Since participating in AREF’s grant-writing workshop in Senegal in 2017, Pauline has secured grants from leading funders in the UK, including the Medical Research Council (MRC) and Comic Relief, and the Bill & Melinda Gates Foundation in the US, amounting to over £1 million in additional funding.
The workshop was tailored to meet our needs and the facilitators were fantastic. I discovered that learning about my competitors and understanding potential funders is crucial. It helped me pitch my project effectively, ensuring I capture the funder’s attention straight away. If you don’t capture their interest from the start, you’ve already lost the battle.
It also gave me the chance to establish connections with people from across the continent.

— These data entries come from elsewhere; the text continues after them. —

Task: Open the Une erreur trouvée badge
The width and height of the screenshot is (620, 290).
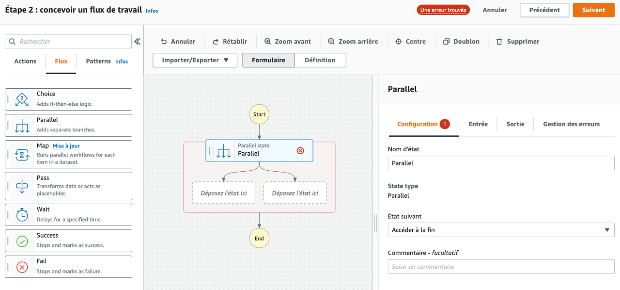Action: point(443,10)
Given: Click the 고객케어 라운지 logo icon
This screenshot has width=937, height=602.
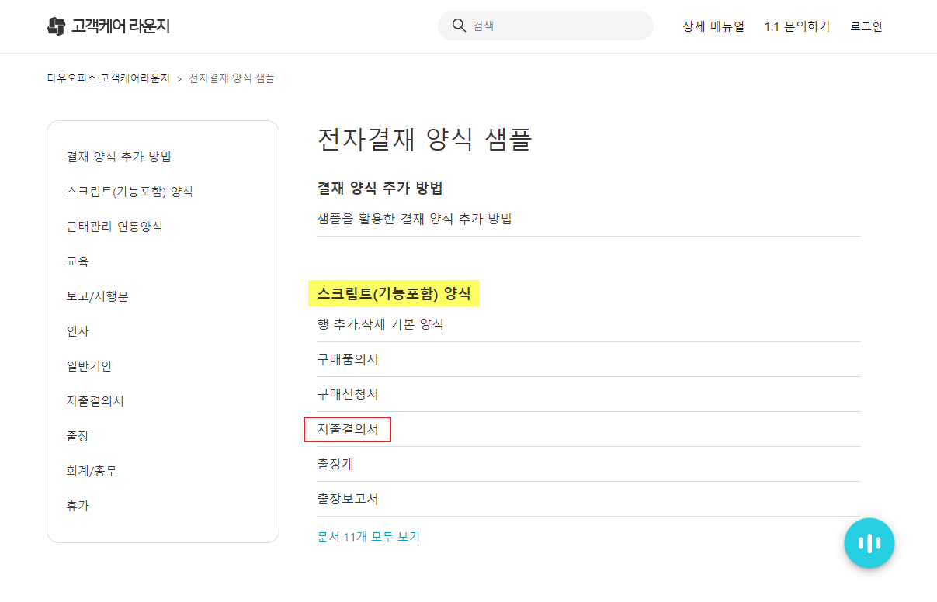Looking at the screenshot, I should pos(56,26).
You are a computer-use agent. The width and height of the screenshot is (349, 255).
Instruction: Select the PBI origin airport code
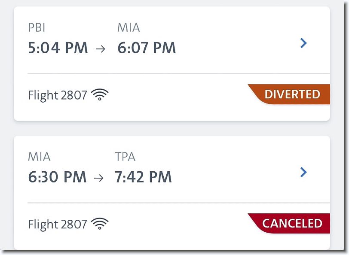(x=37, y=28)
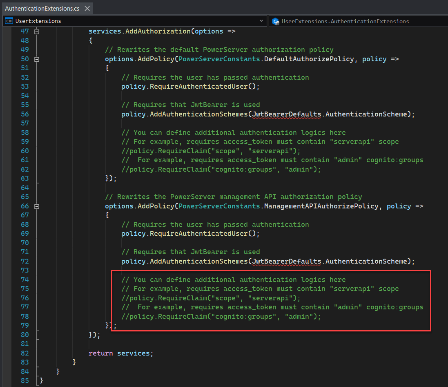The image size is (448, 387).
Task: Switch to the AuthenticationExtensions.cs tab
Action: [x=42, y=8]
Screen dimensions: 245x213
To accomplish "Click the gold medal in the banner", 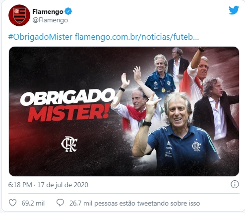I will coord(163,90).
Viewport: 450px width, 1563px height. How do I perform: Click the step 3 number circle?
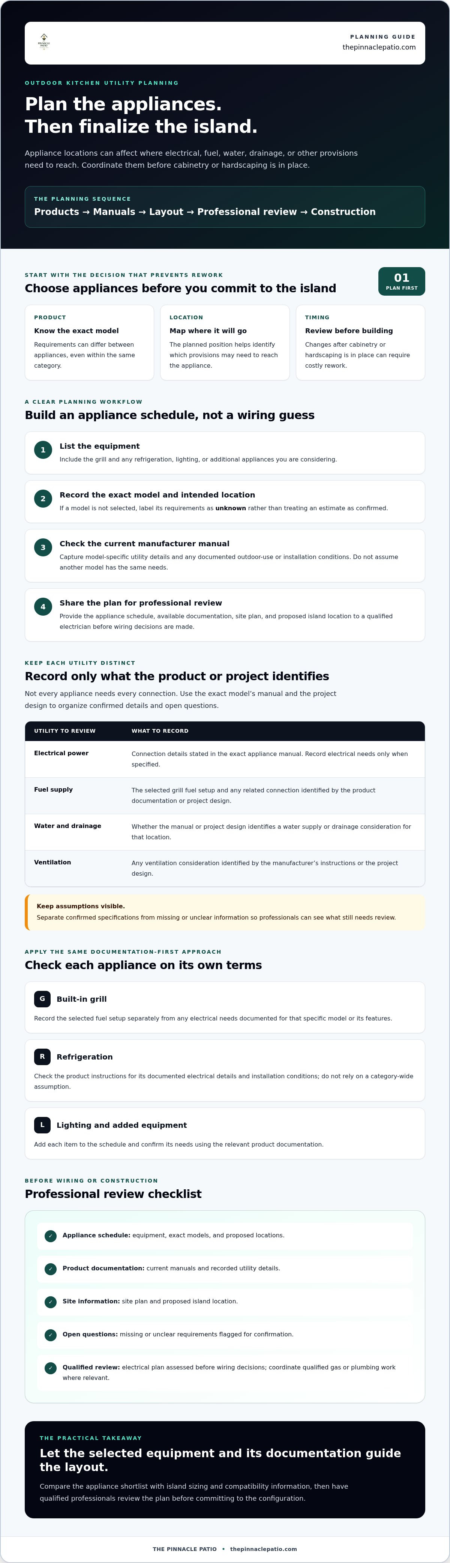[43, 547]
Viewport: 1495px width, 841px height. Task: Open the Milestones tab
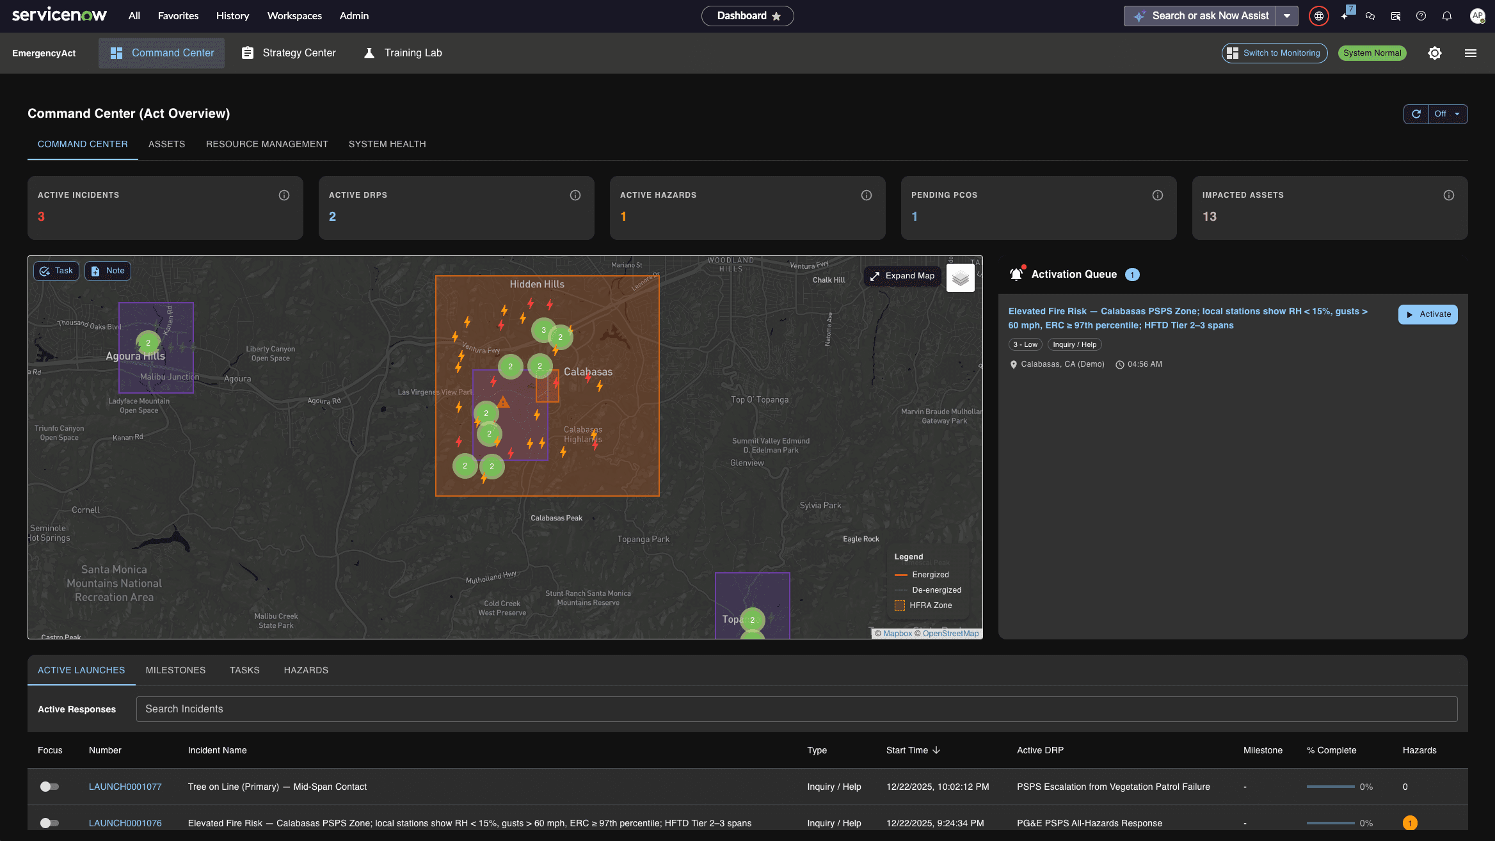175,670
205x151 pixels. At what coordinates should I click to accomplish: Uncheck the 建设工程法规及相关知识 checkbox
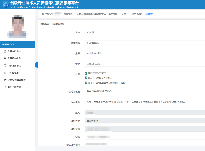(86, 78)
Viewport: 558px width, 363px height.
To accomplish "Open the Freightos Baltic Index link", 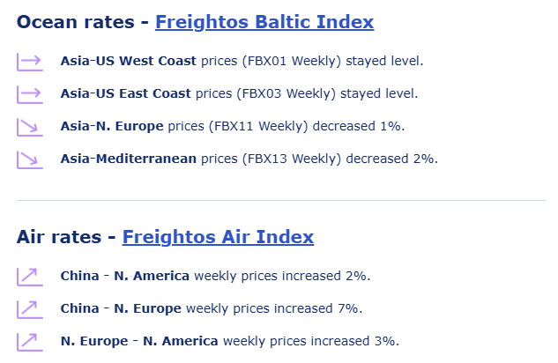I will click(264, 22).
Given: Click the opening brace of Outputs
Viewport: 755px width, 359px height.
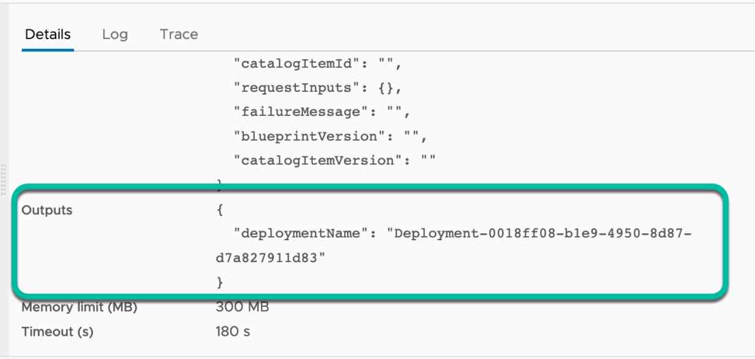Looking at the screenshot, I should [219, 210].
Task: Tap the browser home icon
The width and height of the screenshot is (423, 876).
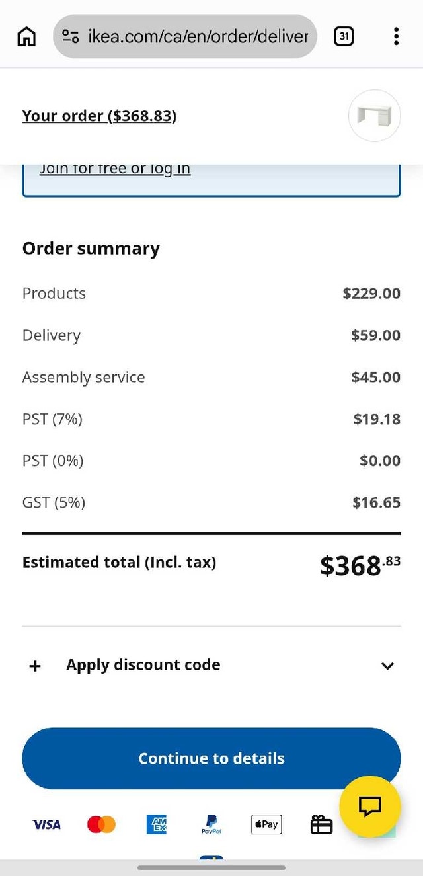Action: (26, 36)
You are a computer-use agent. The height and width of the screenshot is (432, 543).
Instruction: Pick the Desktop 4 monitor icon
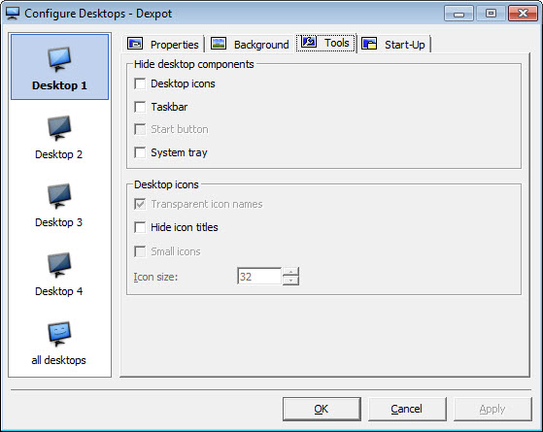(x=59, y=265)
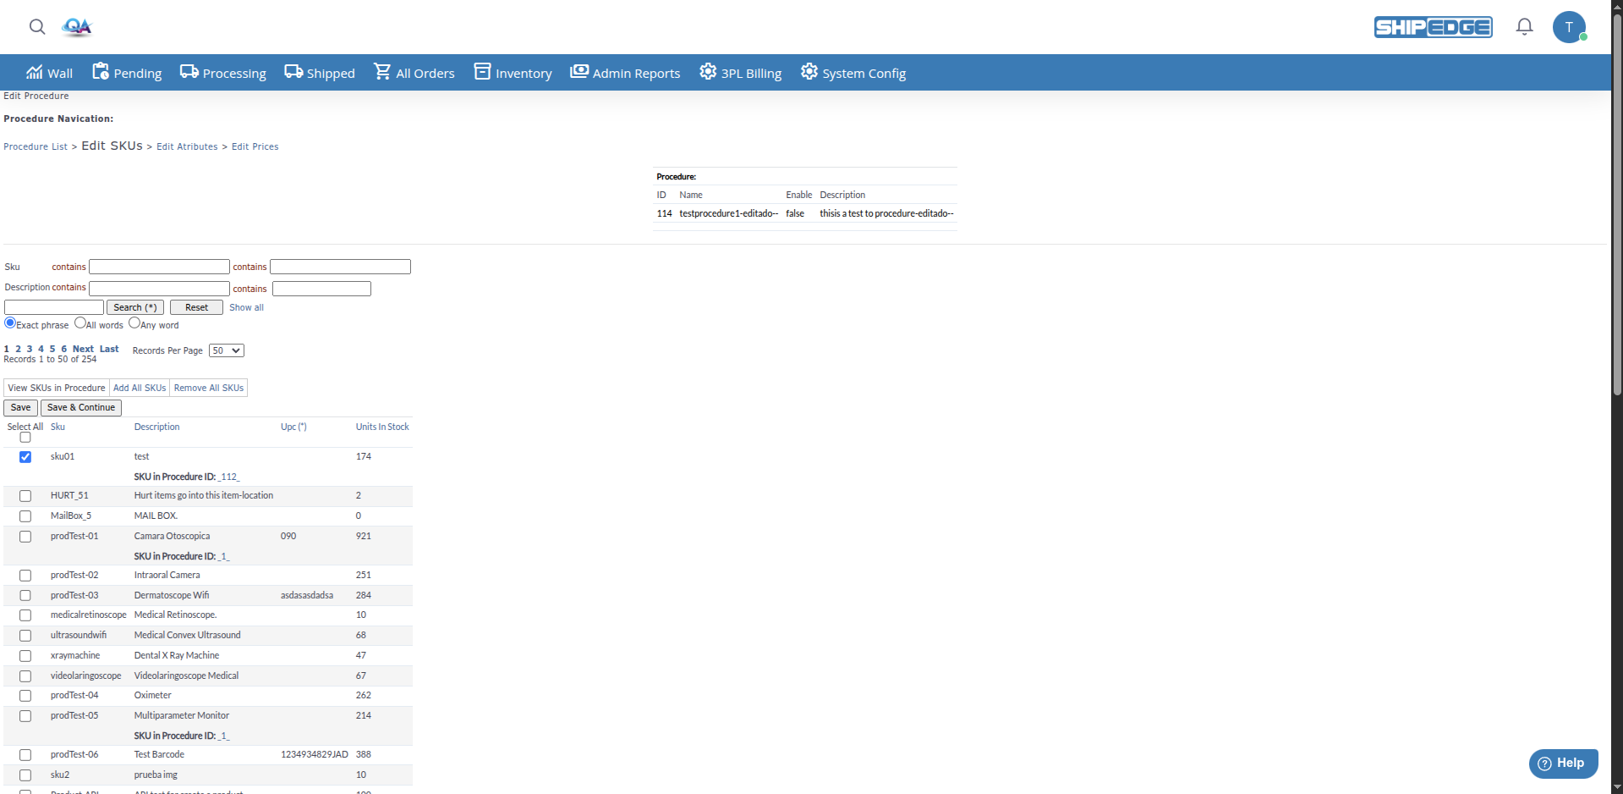Open the Inventory menu

(513, 73)
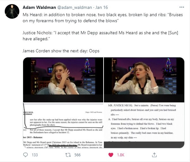The width and height of the screenshot is (190, 162).
Task: Open the Jan 16 timestamp link
Action: (102, 7)
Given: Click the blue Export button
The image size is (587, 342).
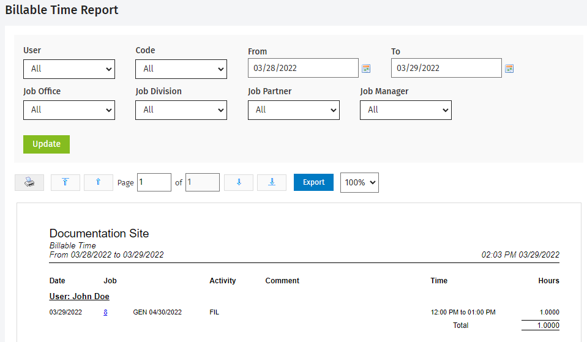Looking at the screenshot, I should coord(314,182).
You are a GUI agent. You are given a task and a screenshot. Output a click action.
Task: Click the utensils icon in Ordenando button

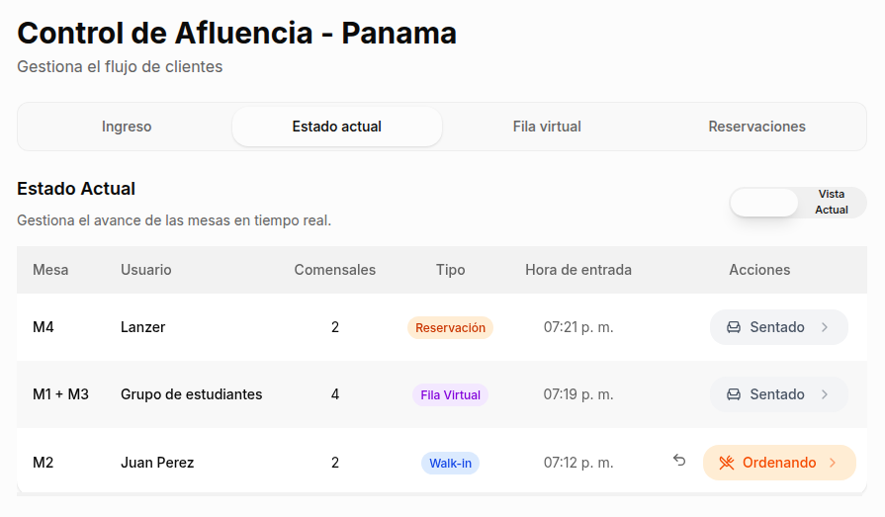click(x=727, y=463)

I’m now part of a research family that stretches across Western and Central Africa, with some of these collaborators addressing the same fundamental problems as me.
The new skills I’ve picked up have also enabled me to serve as a mentor to more junior researchers, who have now completed their Master’s degree and doctoral programmes, and are actively contributing to research development in Africa.
Having completed a project in Kenya, which engaged local ‘elders’ to act as advocates for maternal and neonatal healthcare, Pauline is now focusing on the potential of digital technology.
Working with collaborators at the University of Warwick and King’s College London in the UK, she is exploring how digital technology can be harnessed to improve health in underserved populations, particularly mothers and their new-born babies. “Mobile and electronic technologies have the potential to improve access to and use of health services. Ultimately, we want to stop so many women and new-born babies dying needlessly. And it’s thanks to AREF’s training that I now have the funding I need to achieve this ambition.”